We could hardly wait. She had so played on our imaginations—particularly mine which Alison had once said worked overtime—that this miraculous brother of hers was never far from my thoughts. I was longing to see him. I had so built up this picture of the stooping bespectacled scholar that I believed it to be true and had forced Hadrian to do the same. Theodosia took Sabina's version. "After all," she said, "Sabina's seen him. You haven't."

"People get bemused," I said. "She sees him through rose-colored spectacles."

We could hardly wait when the time came for him to come down from Oxford. Sabina was exalted. "Now you will see for yourselves." One morning she came in in tears because Tybalt was not coming, after all. He was going up to Northumberland on a dig and he would no doubt spend the entire vacation up there. Sir Edward was going to join him.
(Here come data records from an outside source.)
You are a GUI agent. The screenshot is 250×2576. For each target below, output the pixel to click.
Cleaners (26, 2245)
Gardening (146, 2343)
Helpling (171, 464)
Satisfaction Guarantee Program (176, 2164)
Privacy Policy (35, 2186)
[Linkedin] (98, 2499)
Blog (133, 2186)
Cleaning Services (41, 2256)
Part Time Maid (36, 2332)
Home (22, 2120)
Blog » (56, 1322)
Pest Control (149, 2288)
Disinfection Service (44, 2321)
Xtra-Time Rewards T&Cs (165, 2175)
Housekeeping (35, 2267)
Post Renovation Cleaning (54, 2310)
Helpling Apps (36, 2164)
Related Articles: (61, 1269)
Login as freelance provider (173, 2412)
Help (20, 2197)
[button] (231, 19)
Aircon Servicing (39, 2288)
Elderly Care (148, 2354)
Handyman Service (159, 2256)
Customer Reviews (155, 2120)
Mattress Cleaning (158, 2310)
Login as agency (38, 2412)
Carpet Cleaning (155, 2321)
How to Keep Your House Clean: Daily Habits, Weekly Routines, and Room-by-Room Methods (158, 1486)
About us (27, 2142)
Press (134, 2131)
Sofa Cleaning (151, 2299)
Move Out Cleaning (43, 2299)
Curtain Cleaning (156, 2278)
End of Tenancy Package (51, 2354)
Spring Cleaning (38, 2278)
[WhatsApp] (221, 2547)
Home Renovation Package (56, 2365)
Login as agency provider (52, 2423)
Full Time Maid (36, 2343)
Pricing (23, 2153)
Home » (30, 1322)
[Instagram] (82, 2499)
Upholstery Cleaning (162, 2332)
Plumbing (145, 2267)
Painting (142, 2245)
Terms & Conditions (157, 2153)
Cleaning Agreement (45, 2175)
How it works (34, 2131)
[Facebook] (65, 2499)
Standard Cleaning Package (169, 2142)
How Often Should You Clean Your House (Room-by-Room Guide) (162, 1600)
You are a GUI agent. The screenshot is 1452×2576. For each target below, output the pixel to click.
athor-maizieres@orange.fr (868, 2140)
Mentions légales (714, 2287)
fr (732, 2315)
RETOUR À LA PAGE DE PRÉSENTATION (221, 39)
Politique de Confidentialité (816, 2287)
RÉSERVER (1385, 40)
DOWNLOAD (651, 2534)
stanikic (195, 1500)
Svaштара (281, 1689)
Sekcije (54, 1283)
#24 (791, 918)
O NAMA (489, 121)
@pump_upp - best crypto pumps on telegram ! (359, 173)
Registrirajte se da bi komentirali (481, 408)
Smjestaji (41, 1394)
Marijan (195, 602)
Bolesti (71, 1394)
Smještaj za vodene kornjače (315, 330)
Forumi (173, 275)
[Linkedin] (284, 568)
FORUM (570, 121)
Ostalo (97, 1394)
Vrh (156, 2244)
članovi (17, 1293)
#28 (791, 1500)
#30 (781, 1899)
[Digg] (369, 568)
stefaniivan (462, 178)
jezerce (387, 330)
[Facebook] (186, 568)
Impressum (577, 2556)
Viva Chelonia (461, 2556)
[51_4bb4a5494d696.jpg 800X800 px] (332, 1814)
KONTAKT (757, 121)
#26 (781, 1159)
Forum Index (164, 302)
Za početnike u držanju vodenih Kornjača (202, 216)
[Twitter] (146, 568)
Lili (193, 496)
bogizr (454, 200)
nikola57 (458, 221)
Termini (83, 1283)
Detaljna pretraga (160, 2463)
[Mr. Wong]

Instead of Tybalt we had Evan Callum, who was a friend of Tybalt. Wishing to earn a little money, he was going to spend the period before he went back to the university grounding us in the rudiments of archaeology, a subject in which he was quite proficient.

I forgot my disappointment about Tybalt and threw myself with fervor into my new studies. I was much more interested in the subject than the others. Sometimes in the afternoons I would go down to Carter's Meadow with Evan Callum and he would show me something of the practical work which had to be done.

Once I saw Sir Ralph there. He came over to speak to me.

"Interested, eh?" he said.

I replied that I was.

"Found any more bronze shields?"

"No. I haven't found anything."

He gave me a little push. "Finds don't come often. You started off with yours." His jaw wagged in the amused way, and I had a notion that he was rather pleased to see me there.

One of the workers who had come down with the party showed me how to piece a broken pot together. "First aid," he called it, until it could be treated properly and perhaps find its way into a museum. He showed me how to pack a piece of pottery which had been put together in this "first-aid" manner and which was to be sent away to the experts who would restore it and place it in its period where it might or might not betray some little detail of how life was lived four thousand years before.